O apóstolo Paulo — com o ardor e o génio apostólicos que lhe eram próprios — sentir-se-ia feliz de vos estimular à descoberta e à colocação prática de todos os dons já existentes ou apenas em potência na vida dos vossos cristãos. Ele, quem sabe até, vos encorajaria a utilizar mais os meios audiovisuais — e com extremo cuidado da qualidade de emissões — para a verdadeira formação dos vossos diocesanos sobre problemas de actualidade referentes ao dogma e à moral cristã, ou a períodos da história da Igreja, tão pouco ou de maneira inexacta por eles conhecidos.
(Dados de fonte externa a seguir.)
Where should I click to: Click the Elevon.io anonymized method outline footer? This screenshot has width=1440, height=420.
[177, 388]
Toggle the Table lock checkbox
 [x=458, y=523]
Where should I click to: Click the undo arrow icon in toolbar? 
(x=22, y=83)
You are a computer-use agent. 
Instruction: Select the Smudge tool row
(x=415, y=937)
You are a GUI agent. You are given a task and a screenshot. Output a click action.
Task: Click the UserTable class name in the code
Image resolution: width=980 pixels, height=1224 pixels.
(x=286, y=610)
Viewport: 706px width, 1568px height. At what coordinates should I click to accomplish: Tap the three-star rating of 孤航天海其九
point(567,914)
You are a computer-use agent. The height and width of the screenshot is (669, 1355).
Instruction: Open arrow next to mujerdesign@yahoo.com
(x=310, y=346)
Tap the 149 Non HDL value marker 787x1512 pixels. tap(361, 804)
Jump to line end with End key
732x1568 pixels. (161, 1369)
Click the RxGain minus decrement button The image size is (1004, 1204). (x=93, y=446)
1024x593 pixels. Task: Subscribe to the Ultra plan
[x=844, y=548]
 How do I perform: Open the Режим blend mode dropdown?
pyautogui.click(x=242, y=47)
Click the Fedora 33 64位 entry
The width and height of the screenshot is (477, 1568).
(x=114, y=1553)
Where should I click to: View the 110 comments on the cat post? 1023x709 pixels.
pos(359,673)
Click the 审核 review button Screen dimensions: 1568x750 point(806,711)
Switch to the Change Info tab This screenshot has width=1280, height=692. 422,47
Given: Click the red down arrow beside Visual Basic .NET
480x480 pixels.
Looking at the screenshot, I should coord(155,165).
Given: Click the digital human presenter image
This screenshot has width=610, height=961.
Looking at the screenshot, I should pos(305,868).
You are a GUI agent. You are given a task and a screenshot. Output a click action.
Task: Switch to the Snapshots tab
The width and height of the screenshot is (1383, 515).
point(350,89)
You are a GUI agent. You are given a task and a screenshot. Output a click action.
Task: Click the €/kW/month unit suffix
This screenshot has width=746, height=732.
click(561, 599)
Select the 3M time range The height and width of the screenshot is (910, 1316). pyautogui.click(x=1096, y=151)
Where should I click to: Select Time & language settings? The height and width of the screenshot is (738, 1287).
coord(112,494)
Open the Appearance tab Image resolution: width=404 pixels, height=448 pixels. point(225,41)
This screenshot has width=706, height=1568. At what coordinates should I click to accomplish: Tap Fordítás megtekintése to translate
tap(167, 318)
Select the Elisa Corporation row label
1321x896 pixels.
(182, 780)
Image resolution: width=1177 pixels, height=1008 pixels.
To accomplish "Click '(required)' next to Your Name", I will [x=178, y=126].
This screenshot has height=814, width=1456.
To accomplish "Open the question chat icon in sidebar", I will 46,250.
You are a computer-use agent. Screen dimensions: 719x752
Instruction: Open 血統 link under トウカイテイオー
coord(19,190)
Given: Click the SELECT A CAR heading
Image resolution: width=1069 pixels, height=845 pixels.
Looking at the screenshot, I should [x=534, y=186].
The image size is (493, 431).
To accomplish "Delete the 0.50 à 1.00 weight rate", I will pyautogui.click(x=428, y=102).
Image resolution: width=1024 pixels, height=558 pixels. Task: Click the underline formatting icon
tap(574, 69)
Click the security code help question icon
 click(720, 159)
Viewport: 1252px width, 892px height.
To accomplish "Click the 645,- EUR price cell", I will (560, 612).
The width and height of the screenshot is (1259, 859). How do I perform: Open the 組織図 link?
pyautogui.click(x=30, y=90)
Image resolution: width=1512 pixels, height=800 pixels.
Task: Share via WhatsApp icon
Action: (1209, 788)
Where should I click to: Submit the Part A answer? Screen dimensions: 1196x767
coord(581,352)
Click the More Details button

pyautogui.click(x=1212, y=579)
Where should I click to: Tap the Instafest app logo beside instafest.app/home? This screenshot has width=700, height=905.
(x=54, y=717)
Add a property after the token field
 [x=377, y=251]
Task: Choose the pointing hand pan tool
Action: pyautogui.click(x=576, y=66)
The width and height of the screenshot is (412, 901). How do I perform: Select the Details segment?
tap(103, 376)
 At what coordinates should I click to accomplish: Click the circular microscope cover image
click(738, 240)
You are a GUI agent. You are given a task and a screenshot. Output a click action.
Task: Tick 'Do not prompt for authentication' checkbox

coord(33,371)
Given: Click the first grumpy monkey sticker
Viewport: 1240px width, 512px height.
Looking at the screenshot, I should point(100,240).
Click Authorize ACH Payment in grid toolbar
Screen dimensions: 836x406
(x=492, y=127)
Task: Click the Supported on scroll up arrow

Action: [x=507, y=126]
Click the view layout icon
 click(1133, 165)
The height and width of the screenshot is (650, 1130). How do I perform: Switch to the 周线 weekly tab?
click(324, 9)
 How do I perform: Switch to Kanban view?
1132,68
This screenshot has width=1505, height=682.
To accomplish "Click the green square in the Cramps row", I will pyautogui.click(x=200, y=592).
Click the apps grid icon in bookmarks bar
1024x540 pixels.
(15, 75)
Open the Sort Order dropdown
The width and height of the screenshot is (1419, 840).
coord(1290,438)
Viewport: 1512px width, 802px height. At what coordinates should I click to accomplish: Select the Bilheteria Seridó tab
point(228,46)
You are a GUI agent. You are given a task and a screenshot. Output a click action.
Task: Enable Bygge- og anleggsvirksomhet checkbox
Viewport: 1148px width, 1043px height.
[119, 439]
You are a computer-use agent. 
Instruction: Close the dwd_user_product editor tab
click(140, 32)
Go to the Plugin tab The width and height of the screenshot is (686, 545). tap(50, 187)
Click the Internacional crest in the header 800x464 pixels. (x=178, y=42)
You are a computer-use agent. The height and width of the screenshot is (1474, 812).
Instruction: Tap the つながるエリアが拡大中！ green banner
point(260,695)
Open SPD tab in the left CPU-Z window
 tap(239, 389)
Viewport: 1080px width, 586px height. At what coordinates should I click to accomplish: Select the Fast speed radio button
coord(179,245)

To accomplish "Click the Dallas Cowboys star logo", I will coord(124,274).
A Igreja contemporânea ganharia ao utilizar com mais frequência e melhor os meios modernos de comunicação.

Numa palavra, espero que as vossas dioceses e as vossas paróquias sejam como colmeias que zumbem, revelando à Bélgica e às outras partes o que é o povo de Deus, preocupadas em viver os apelos que lhes foram especialmente feitos pelo Concílio Vaticano II. É chegada a hora de ultrapassar as interrogações e as críticas que debilitam a Igreja. Que a promoção do serviço episcopal, do ministério sacerdotal, do diaconado permanente e do laicado se realize com uma perseverança e uma harmonia tais que as vossas diversas comunidades disto tirem uma vitalidade que é já, e mais ainda será, o remédio a um secularismo gerador de um mundo unidimensional, aos antípodas do desenvolvimento integral do homem!

Caros Irmãos no episcopado, que sois responsáveis das dioceses da Bélgica ou Auxiliares dos vossos Bispos, sede mais corajosos e confiantes que nunca! O Senhor está sempre com os que constroem a sua Casa, isto é, que edificam o Corpo de Cristo, a Igreja, sinal visível da Salvação que Deus não cessa de propor à humanidade.